Joe Fairless: How can the Best Ever listeners learn more about what you’re doing?
Gabriel Hamel: The best way to get a hold of me would be either through Instagram or on my website at hamelinvestments.com.
Joe Fairless: Thank you so much for being on the show. Well, we talked about in detail the 43-unit mobile home park, the value that you added and the business plan. We didn’t even talk about the 60-unit. Shoot! Real quick, I want to learn more about the 60-unit. What were some specific things that made you want to pull out of the deal?
Gabriel Hamel: On the 60-unit, the biggest reason I pulled out of the deal– and it’s going back to that proforma… They’ve built a beautiful proforma based on their highest month rent and their lowest expenses. The more I dug into the numbers, and the more documentation I got from the seller and the property manager, things just really didn’t add up. There was just too many questions, and the numbers – their rent amounts didn’t add up, the expenses didn’t add up. There were just so many red flags. I tried hard to make it work, and it’s not something that was going to force. It wasn’t a good purchase.

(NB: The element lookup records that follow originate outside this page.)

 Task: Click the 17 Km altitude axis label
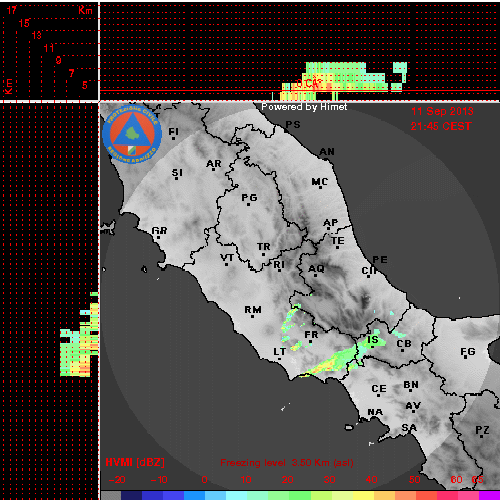tap(12, 10)
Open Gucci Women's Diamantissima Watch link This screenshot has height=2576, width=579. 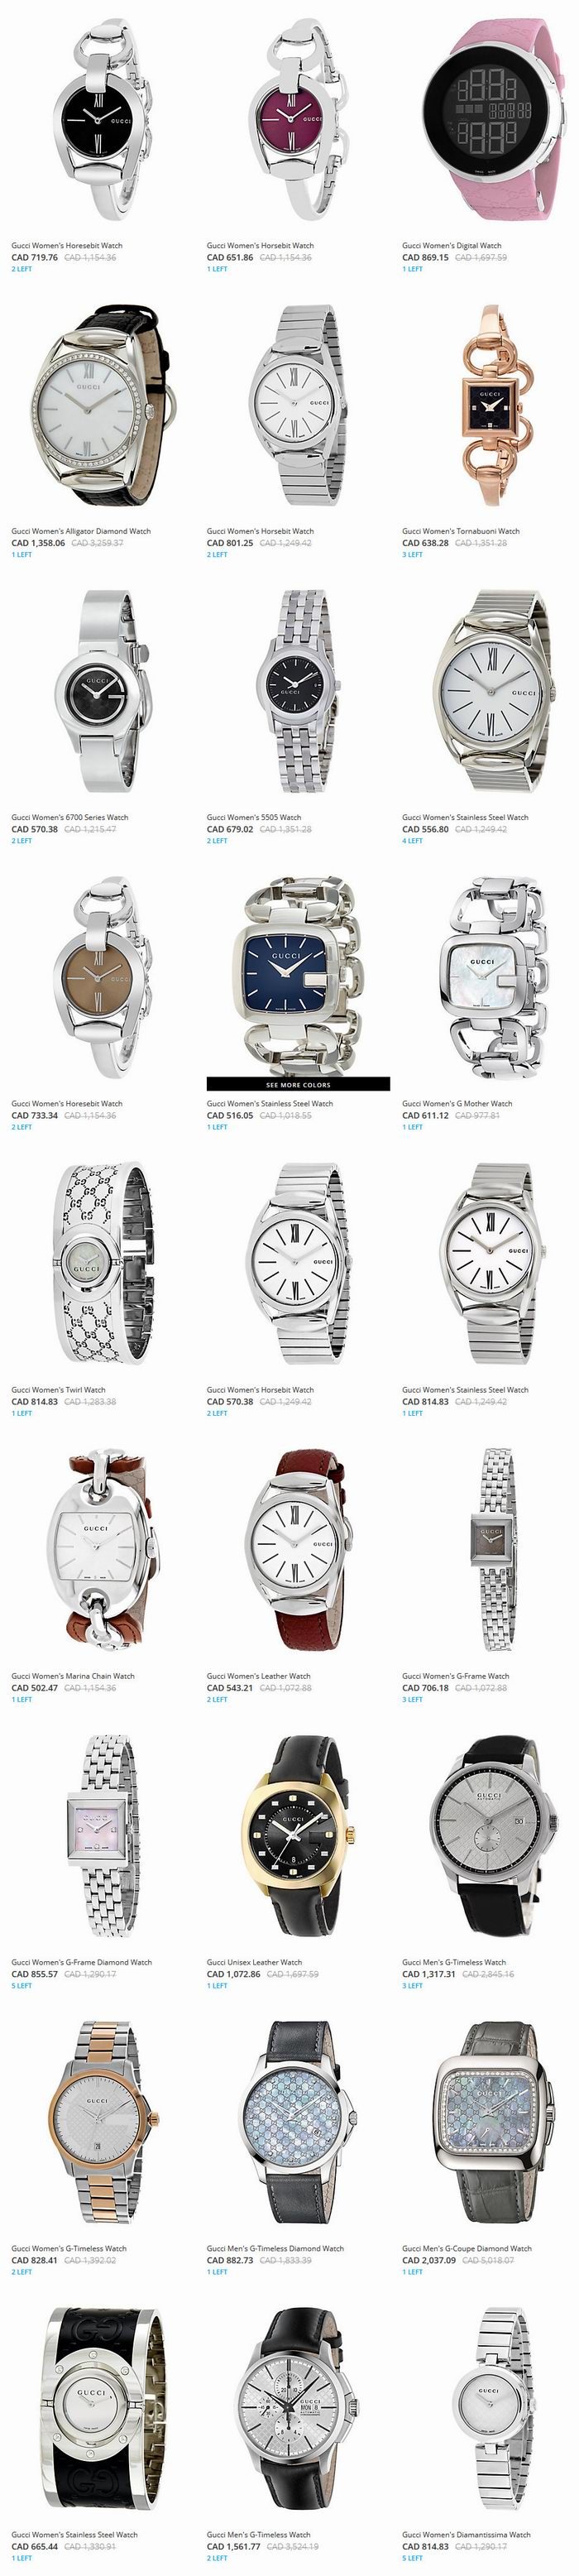click(466, 2533)
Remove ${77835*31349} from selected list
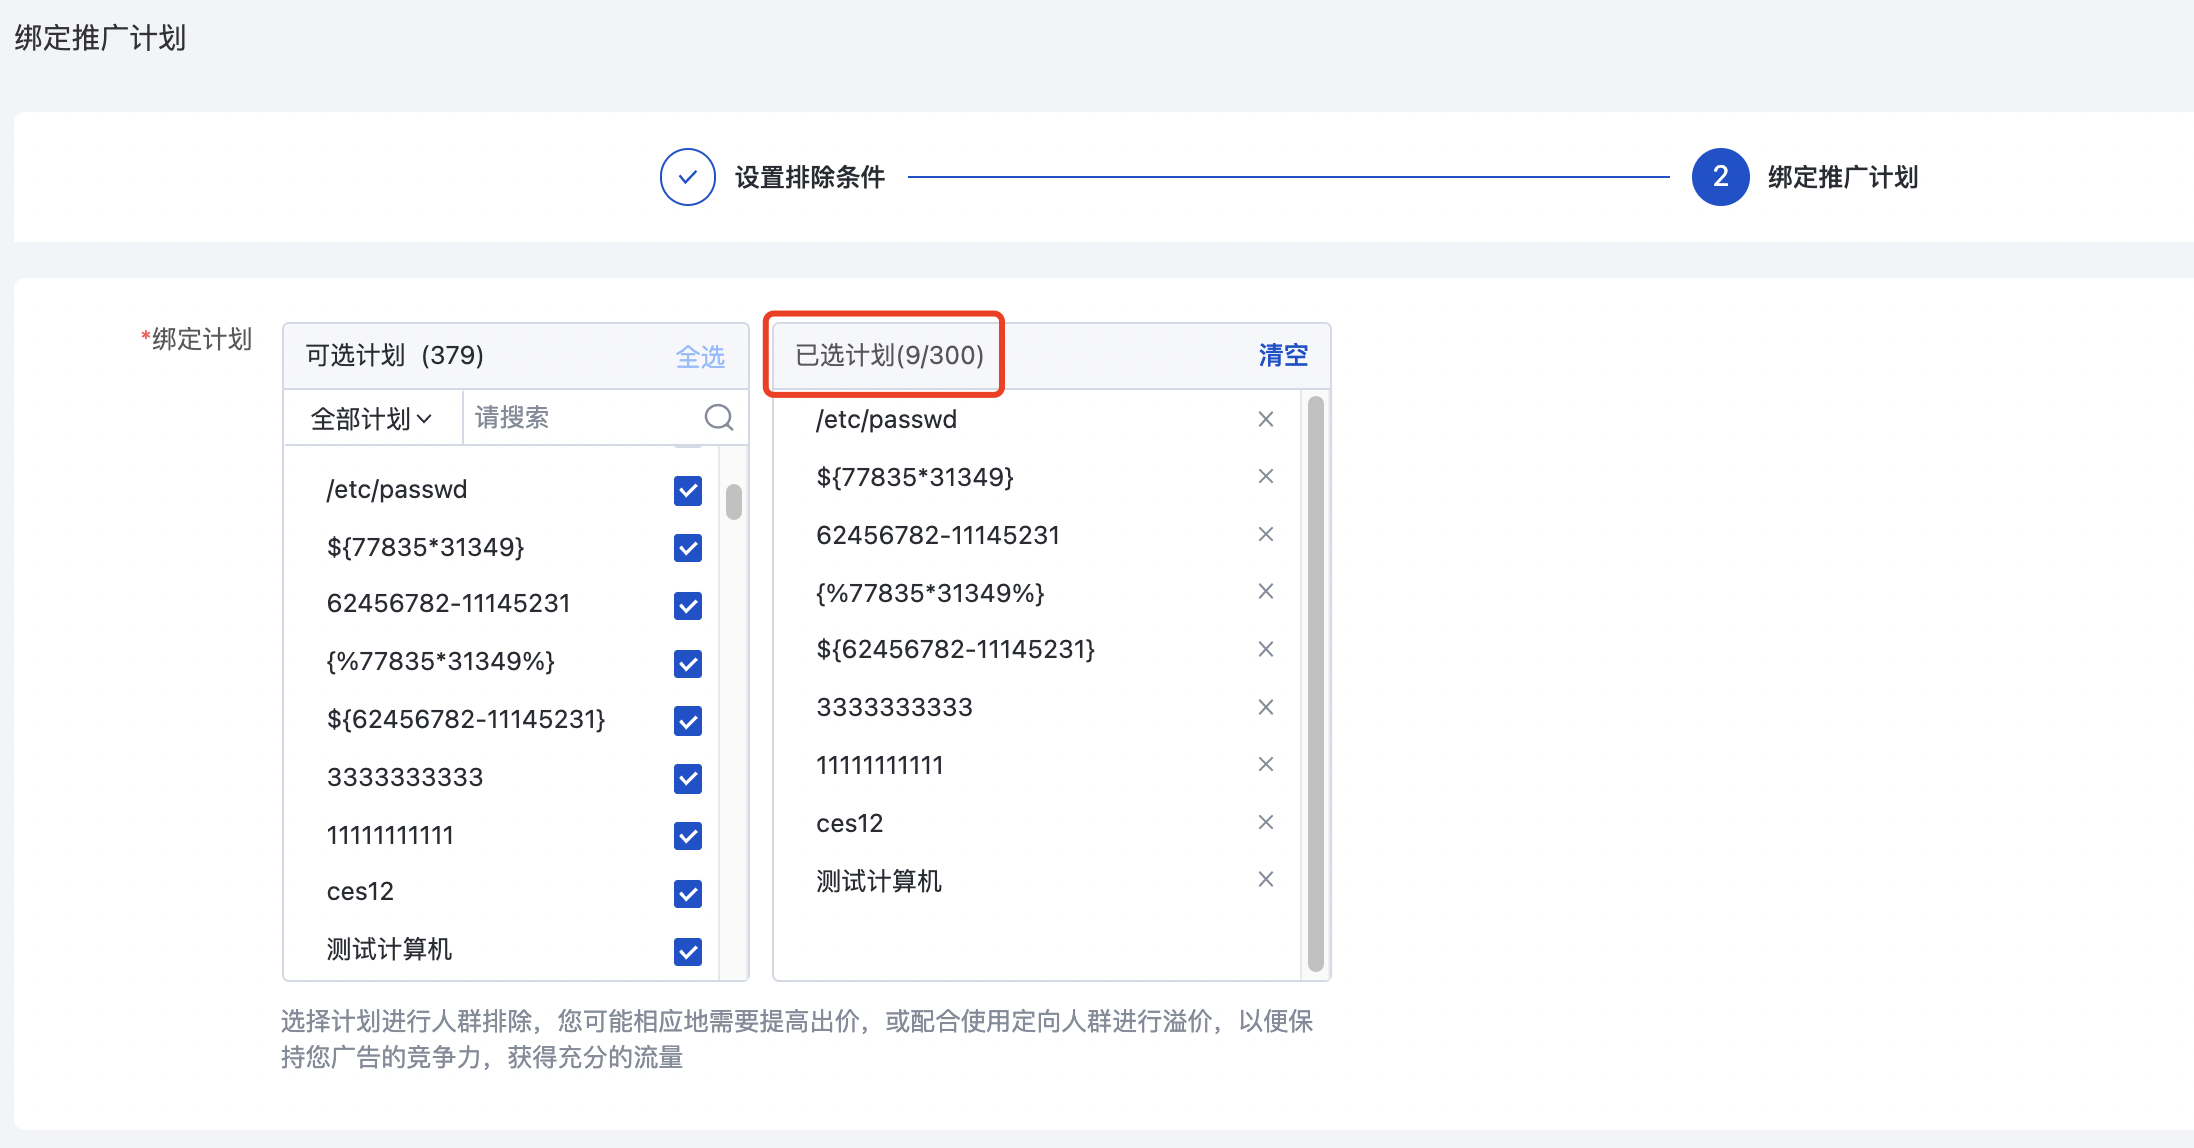This screenshot has width=2194, height=1148. 1265,476

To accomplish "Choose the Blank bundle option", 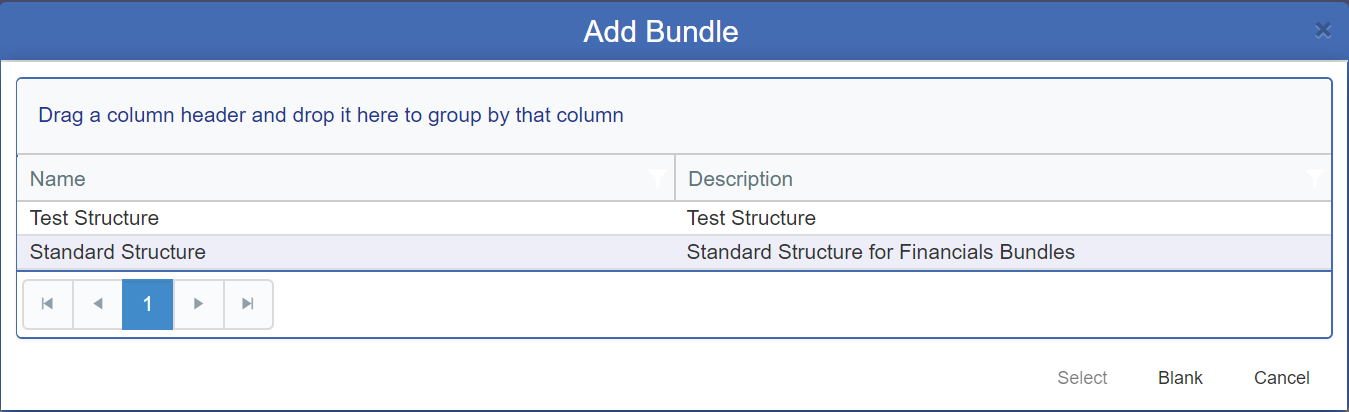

Joe Fairless: They weren’t flexible on the purchase price or terms?
Gabriel Hamel: By this point, no, they weren’t.
Joe Fairless: Well, thank you for sharing the reason why you pulled out of the deal, as well as the deals that have gone well. We touched on a little bit of seller financing, but really the focus was on the larger deals. Thank you for going to Iraq, serving our country and keeping us all safe. Really appreciate you sharing some time with us. I hope you have a best ever day and we’ll talk to you again soon.
Gabriel Hamel: You too. Thank you very much. I appreciate it.